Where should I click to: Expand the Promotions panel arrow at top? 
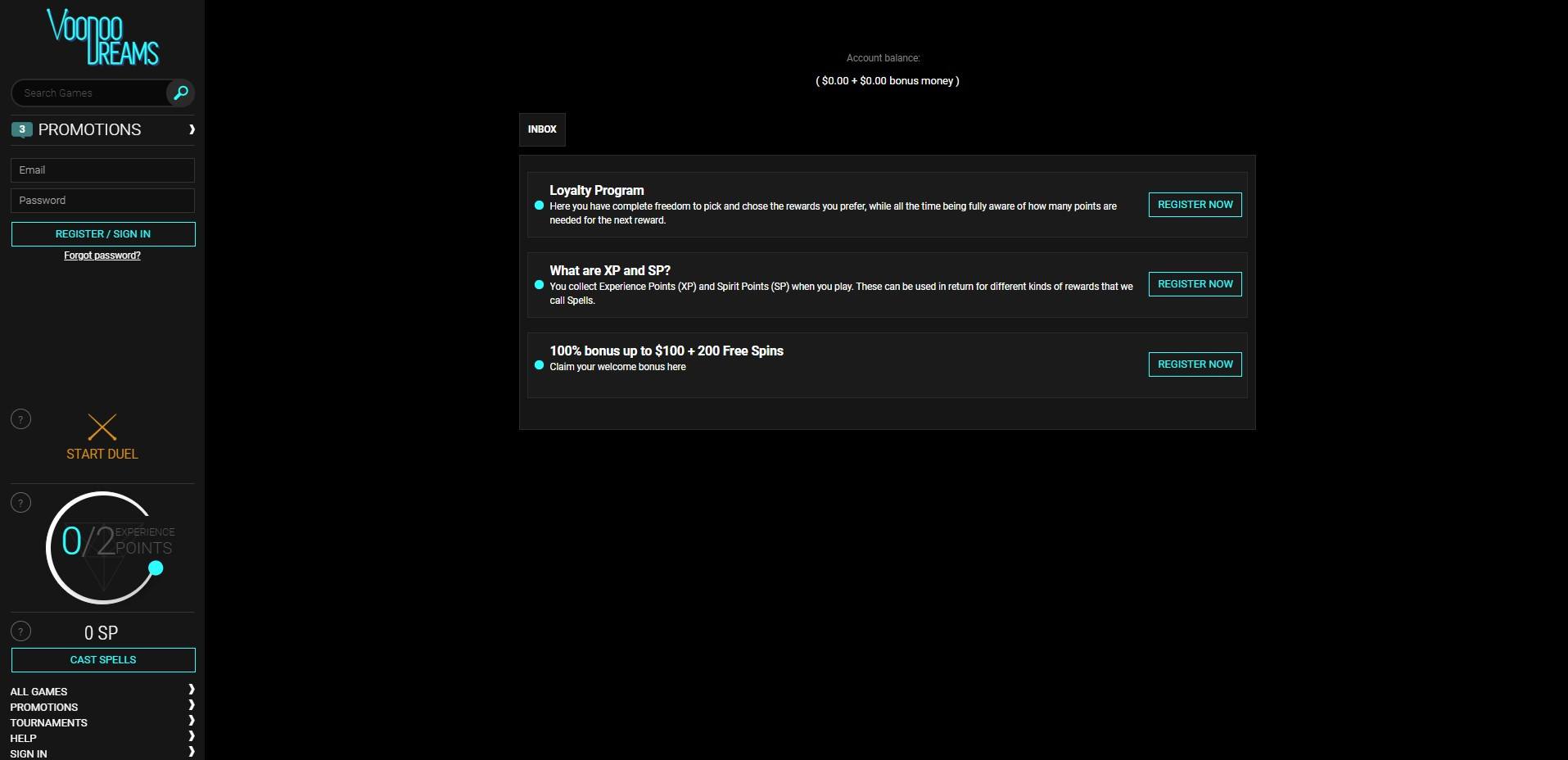pos(192,129)
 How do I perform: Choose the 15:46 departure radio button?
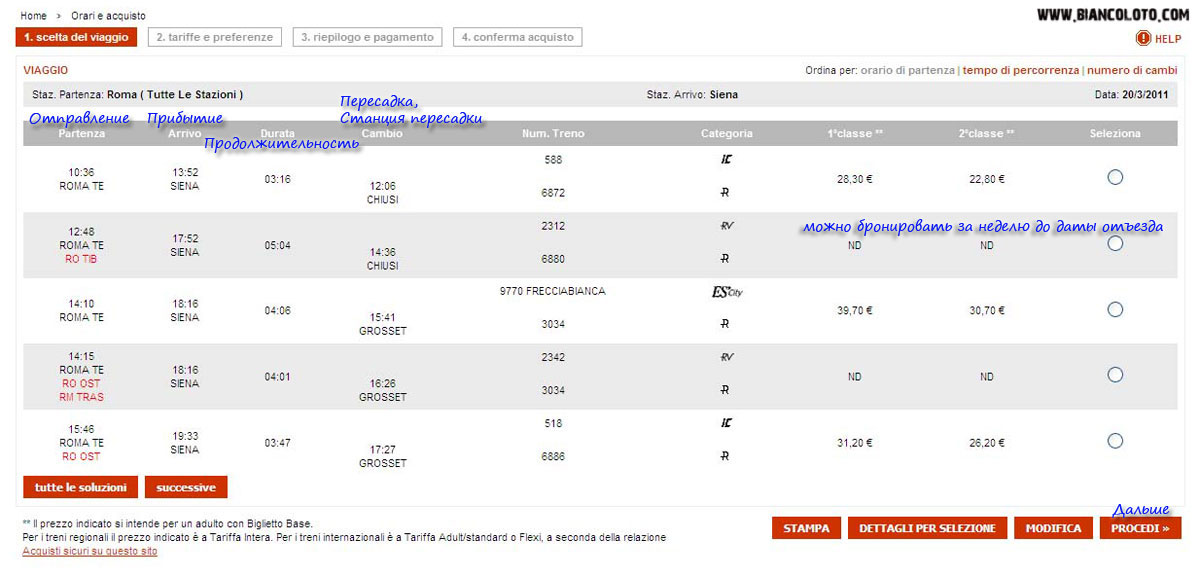point(1115,440)
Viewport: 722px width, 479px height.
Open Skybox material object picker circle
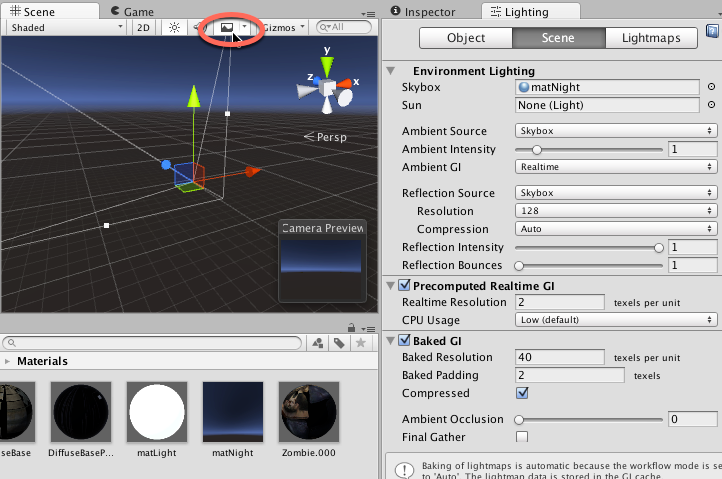tap(711, 88)
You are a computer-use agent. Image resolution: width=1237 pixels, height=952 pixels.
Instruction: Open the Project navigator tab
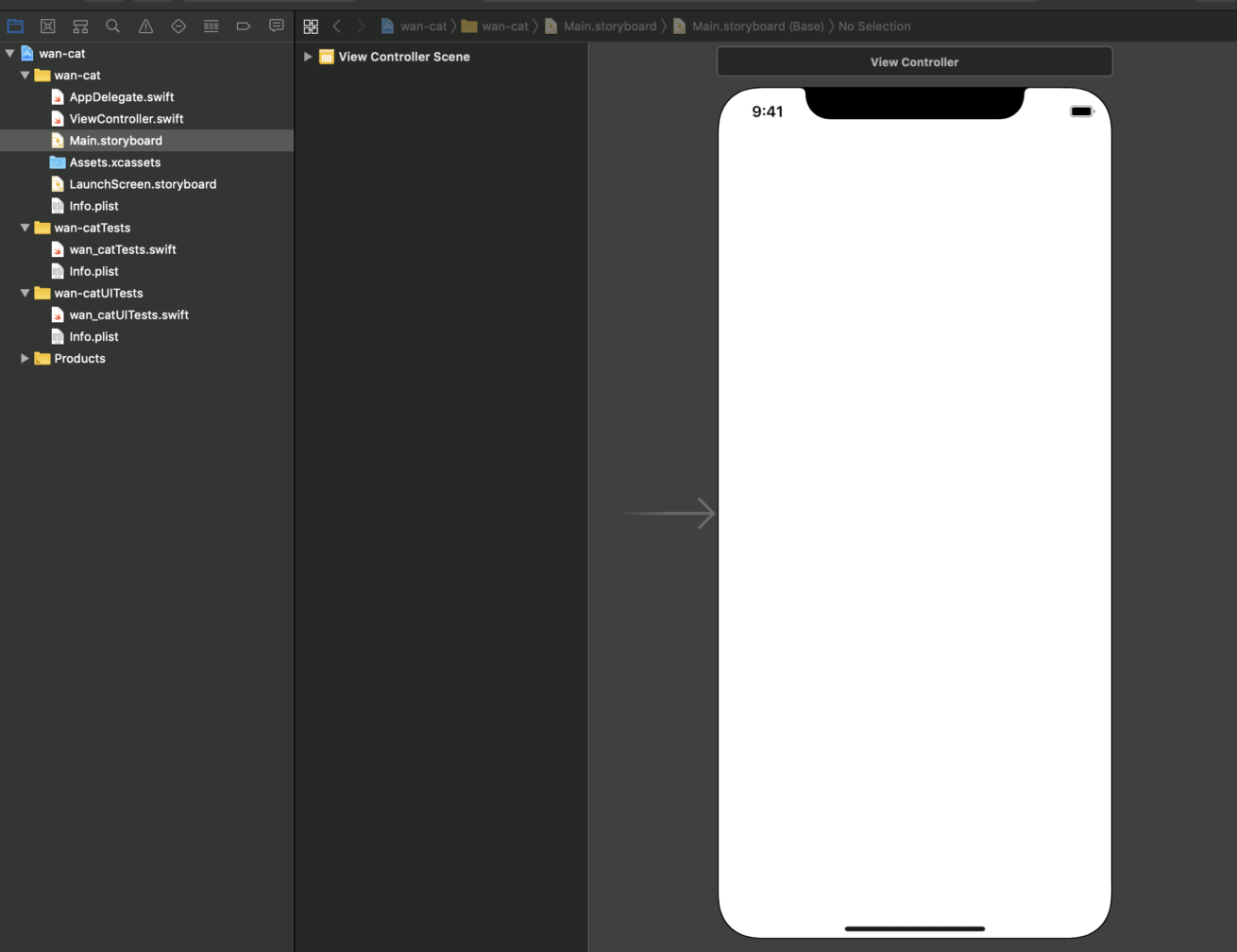pyautogui.click(x=15, y=26)
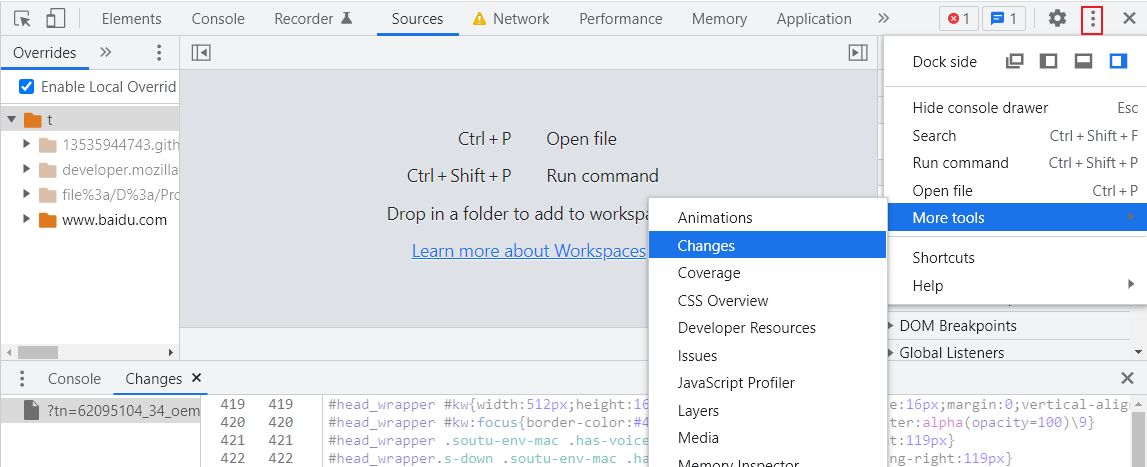Show more top-level DevTools tabs
This screenshot has width=1147, height=467.
(x=883, y=18)
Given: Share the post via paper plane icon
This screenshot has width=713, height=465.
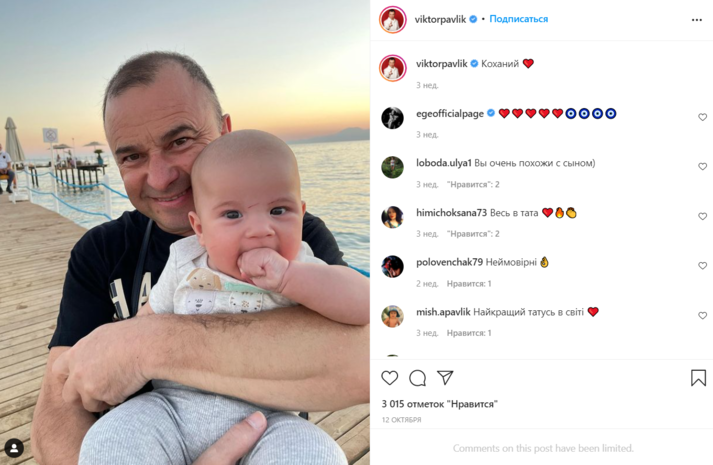Looking at the screenshot, I should [x=445, y=377].
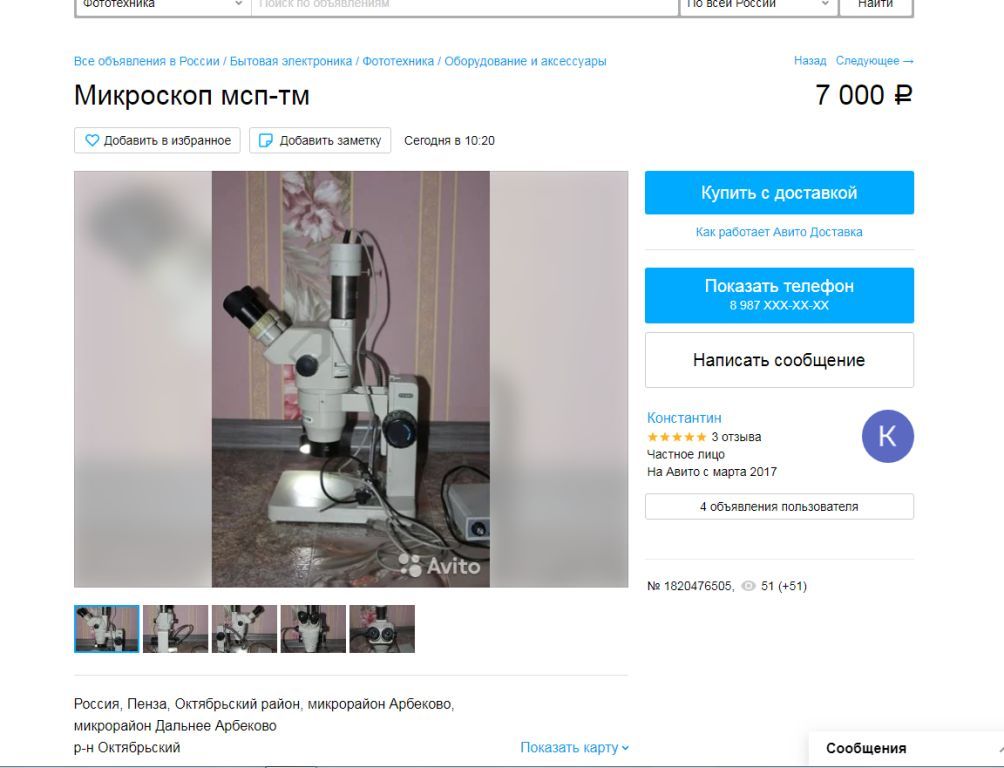The width and height of the screenshot is (1004, 768).
Task: Click the views eye icon near 51
Action: (748, 585)
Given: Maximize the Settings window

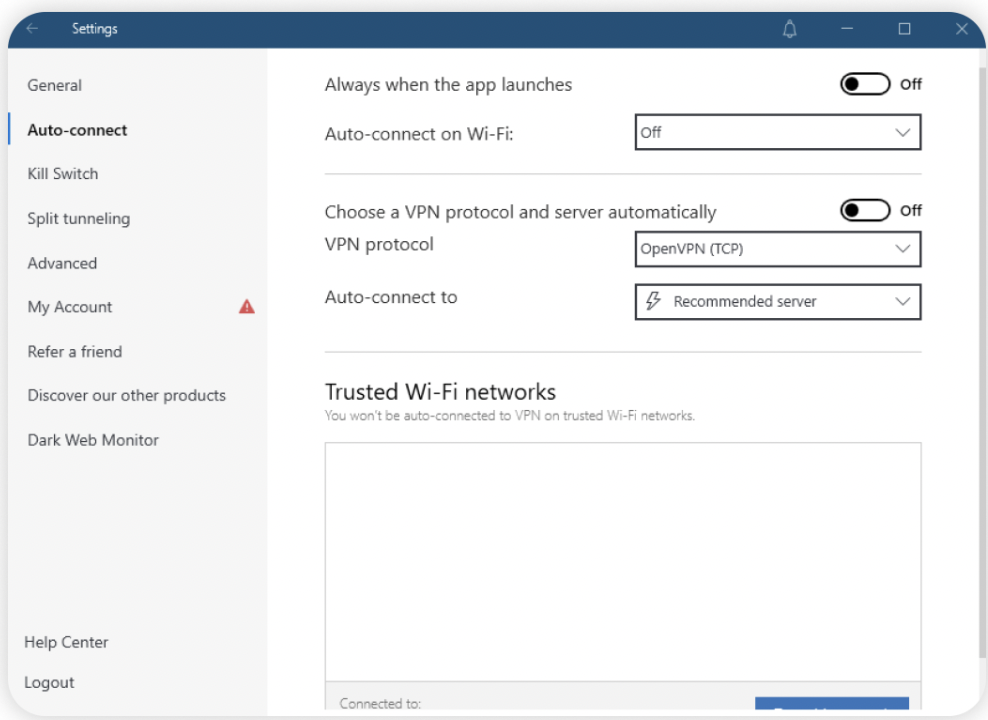Looking at the screenshot, I should [904, 29].
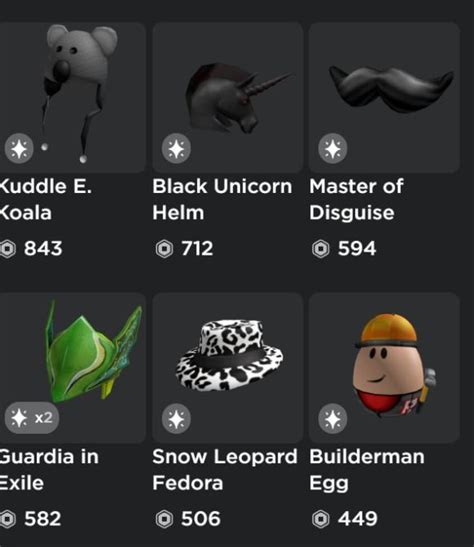Click the Builderman Egg title link
This screenshot has height=547, width=474.
click(367, 470)
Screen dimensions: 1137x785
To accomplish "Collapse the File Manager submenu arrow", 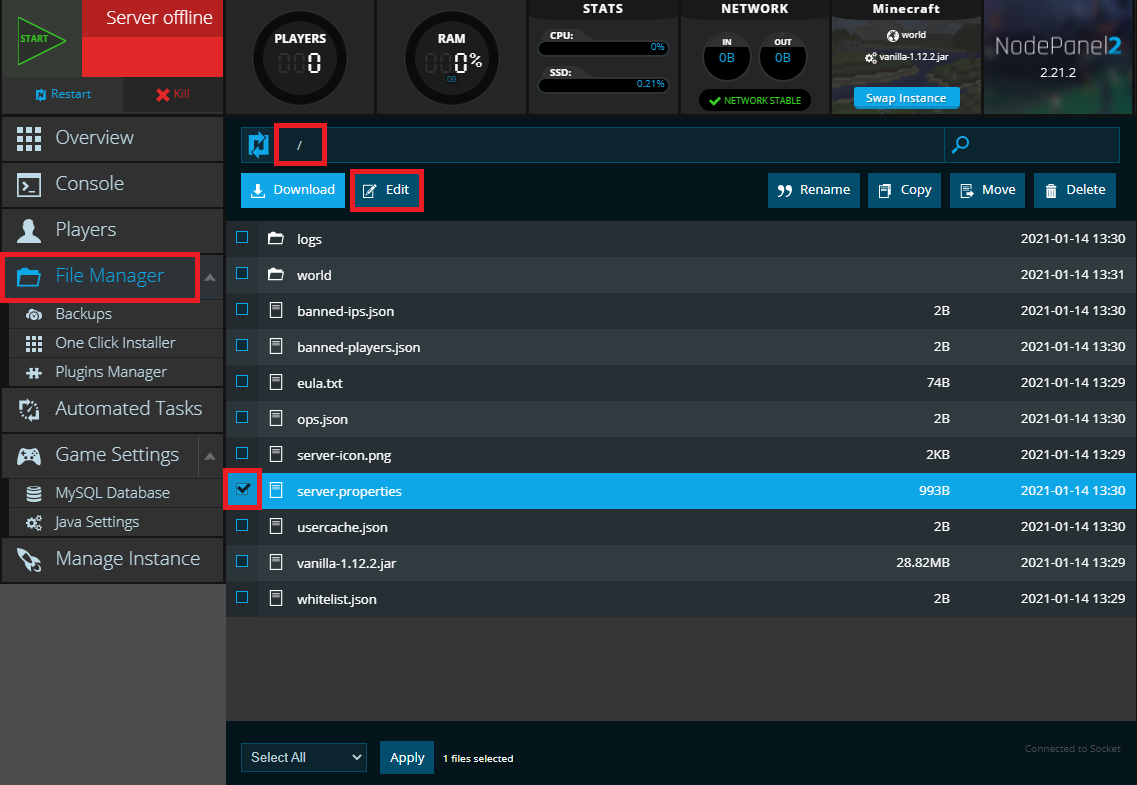I will click(x=210, y=277).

+ + +

_YOUR GOAL:_ Nothing but the lines from the first line of the data above through the line holding "Given: Share the post via paper plane icon" may appear in the response, copied exactly and without pictures.

_RESPONSE FOR THIS EXERCISE:_
Where should I click to: Expand the Promotions panel arrow at top? 
pos(192,129)
 How do I perform: Choose the 15:46 departure radio button?
point(1115,440)
Viewport: 722px width, 479px height.
Open Skybox material object picker circle
tap(711, 88)
You are a computer-use agent. Image resolution: width=1237 pixels, height=952 pixels.
Instruction: Open the Project navigator tab
pyautogui.click(x=15, y=26)
Show more top-level DevTools tabs
This screenshot has width=1147, height=467.
(x=883, y=18)
Given: Share the post via paper plane icon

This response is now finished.